Steinburg wasn’t alone among GOP lawmakers in suggesting that Trump suspend civil liberties. Virginia state Sen. Amanda Chase on Tuesday also called for martial law, echoing a suggestion floated by Michael Flynn, the former national security adviser pardoned by the president last month.

Steinburg, who recently won reelection to his state Senate seat in North Carolina, wrote a Facebook post Tuesday quoting an interview with retired Air Force Lt. Gen. Thomas McInerney earlier this month.

“President Trump must declare a national emergency,” the 72-year-old state senator wrote in the post, which has since been deleted. “Trump should also invoke the Insurrection Act.”

The Insurrection Act, which was signed into law by President Thomas Jefferson in 1807, would allow the president to deploy military forces on U.S. soil.

Steinburg also suggested in the Facebook post that the president suspend habeas corpus, which allows people to challenge unlawful imprisonment, “as Lincoln and FDR have both done in times of war.” President Abraham Lincoln did so during the Civil War. President Franklin D. Roosevelt did so during World War II so that officials could force Japanese Americans into camps.

Steinburg stood by the post speaking to WRAL on Tuesday, while referring to a number of theories about the election.

The state senator claimed that the Supreme Court justices had declined to hear the challenge last week because “somebody’s got something” on the highest judicial officers in the nation. He claimed that unnamed FBI and CIA agents who live in his district had told him so. He also alleged that federal law enforcement officials have refused to intervene in a “coup d’etat.”

Steinburg’s demands were echoed by Chase, who is running for the Republican nomination for Virginia governor.

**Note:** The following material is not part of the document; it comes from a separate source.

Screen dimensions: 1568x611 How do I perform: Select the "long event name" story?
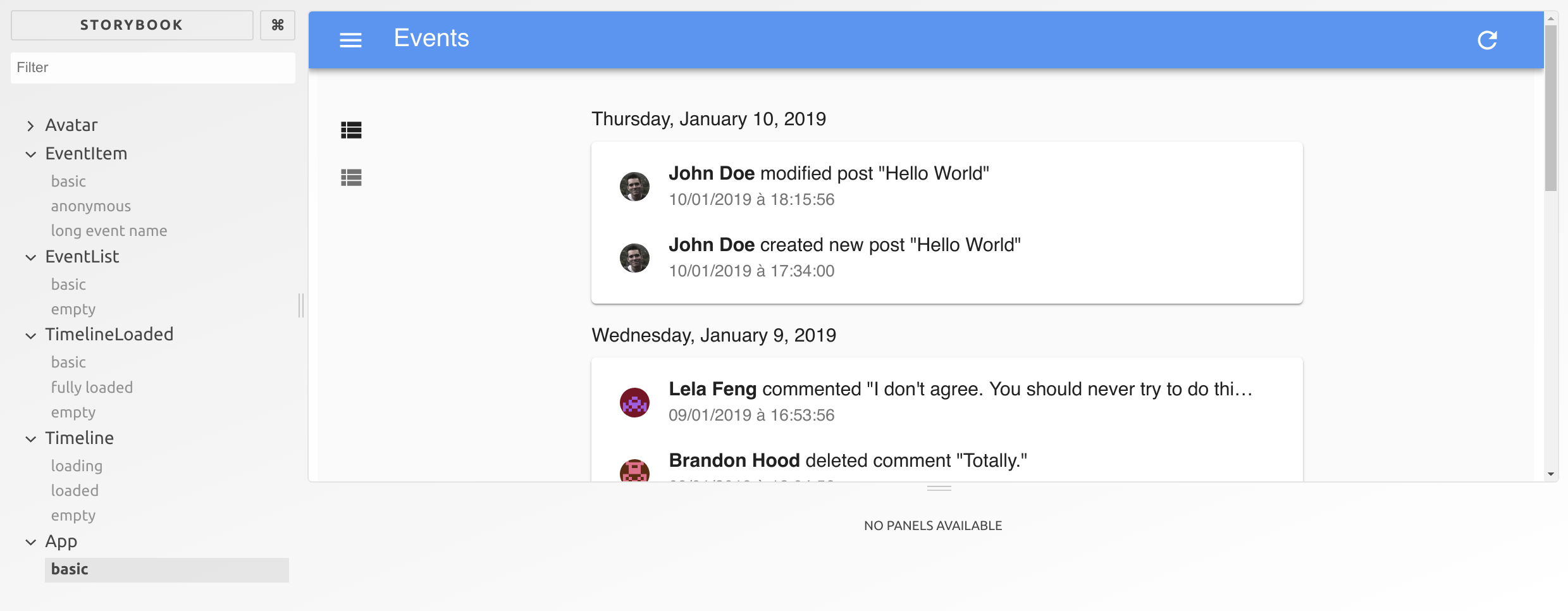point(109,231)
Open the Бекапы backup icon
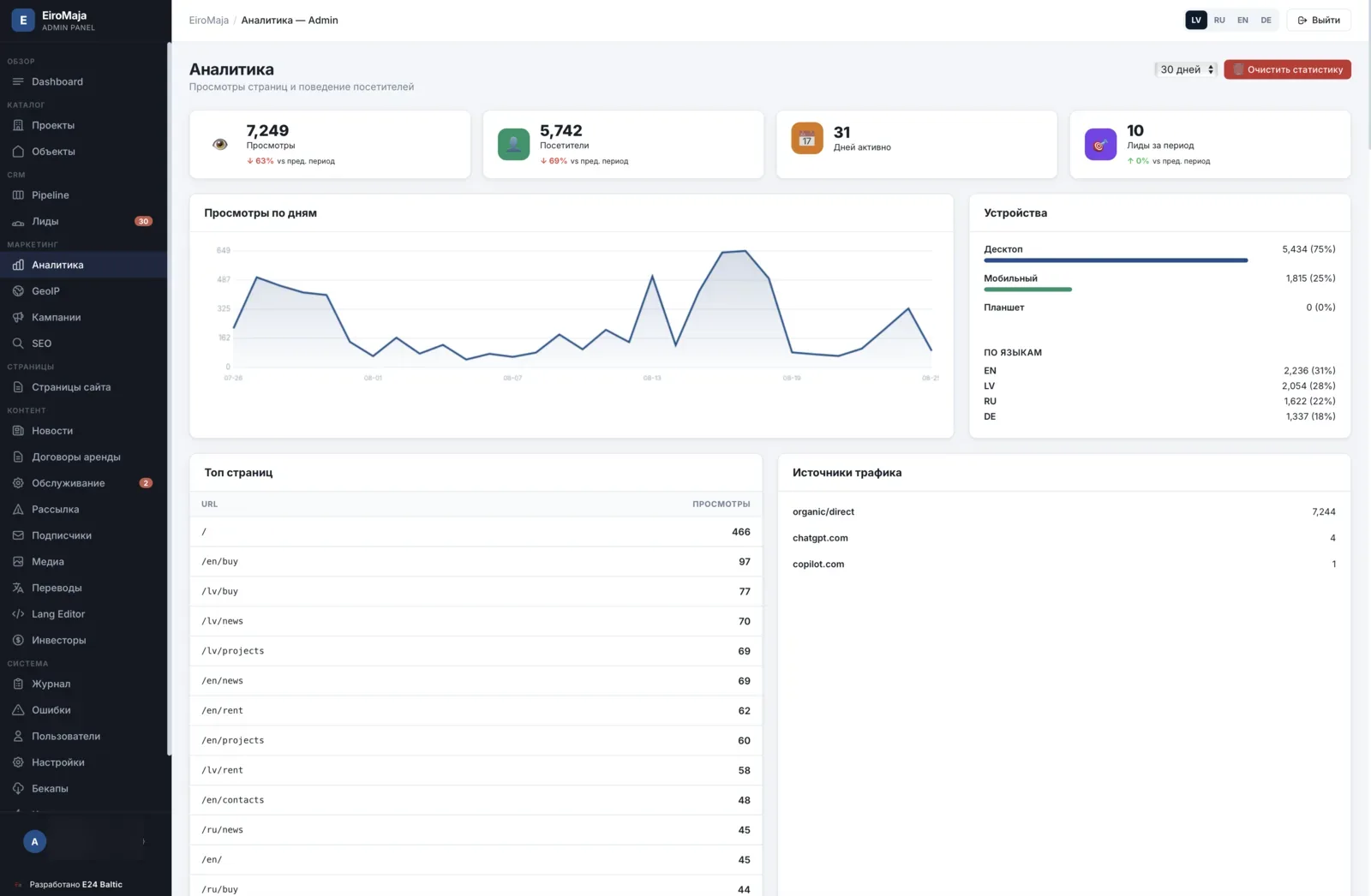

“The American people aren’t fools,” she wrote in a Facebook post Tuesday. “We know you cheated to win, and we’ll never accept these results.”

Chase advocated for Flynn’s suggestion earlier this month that the president “suspend the Constitution” and “have the military implement a national revote that reflects the true will of the people.”

Steinburg said Tuesday that he would support Trump if he suspended civil rights protections to detain his political enemies and change the election result.

“If that’s what needs to be done, if there are people who have been identified as folks who are suspected of high crimes and misdemeanors, who are threatening the very security and foundation of our nation,” Steinburg told WRAL, “for whatever period of time it takes to round them up, then yes.”

Information for this article was contributed by Timothy Bella and Katie Shepherd of The Washington Post; and by Lisa Mascaro, Mary Clare Jalonick and Aamer Madhani of The Associated Press.